Suzuki Takahiro
Department of Hematology, Kitasato University School of Medicine.
Rinsho Ketsueki. 2024;65(9):884-891. doi: 10.11406/rinketsu.65.884.
Myelodysplastic neoplasms (MDS) are clonal hematological malignancies arising from gene mutations. Immunosuppressive therapies (IST) are effective in lower-risk MDS (LR-MDS) with characteristics such as hypoplastic marrow with low blasts or low ring sideroblasts, and with a small increase of PNH clones or decrease of megakaryocytes. Differential diagnosis of these LR-MDS cases from AA can be difficult, and precise diagnosis requires careful evaluation of bone marrow cellularity and dysplasia. To decide on an appropriate treatment strategy for LR-MDS, it is important to evaluate the underlying pathology, and preferentially select IST as first-line therapy in patients with features that indicate immune-mediated bone marrow failure.

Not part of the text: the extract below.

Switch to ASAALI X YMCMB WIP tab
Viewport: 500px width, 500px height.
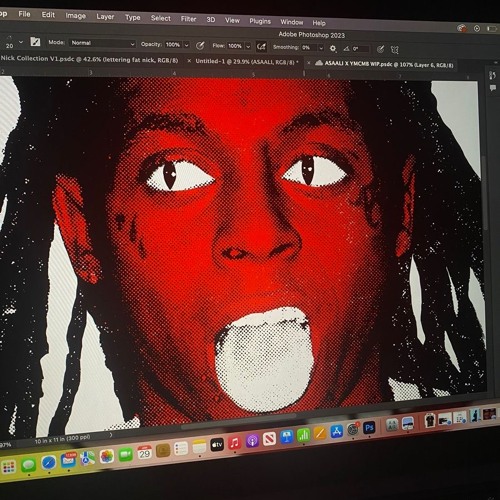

骨髓增生异常肿瘤(MDS)是由基因突变引起的克隆性血液系统恶性肿瘤。免疫抑制疗法(IST)对低危MDS(LR-MDS)有效,其特征包括骨髓发育不良伴原始细胞低或环形铁粒幼细胞低,以及阵发性睡眠性血红蛋白尿(PNH)克隆轻度增加或巨核细胞减少。将这些LR-MDS病例与再生障碍性贫血(AA)进行鉴别诊断可能具有挑战性,准确诊断需要仔细评估骨髓细胞密度和发育异常情况。为LR-MDS确定合适的治疗策略时,评估潜在病理情况很重要,对于具有免疫介导的骨髓衰竭特征的患者,应优先选择IST作为一线治疗。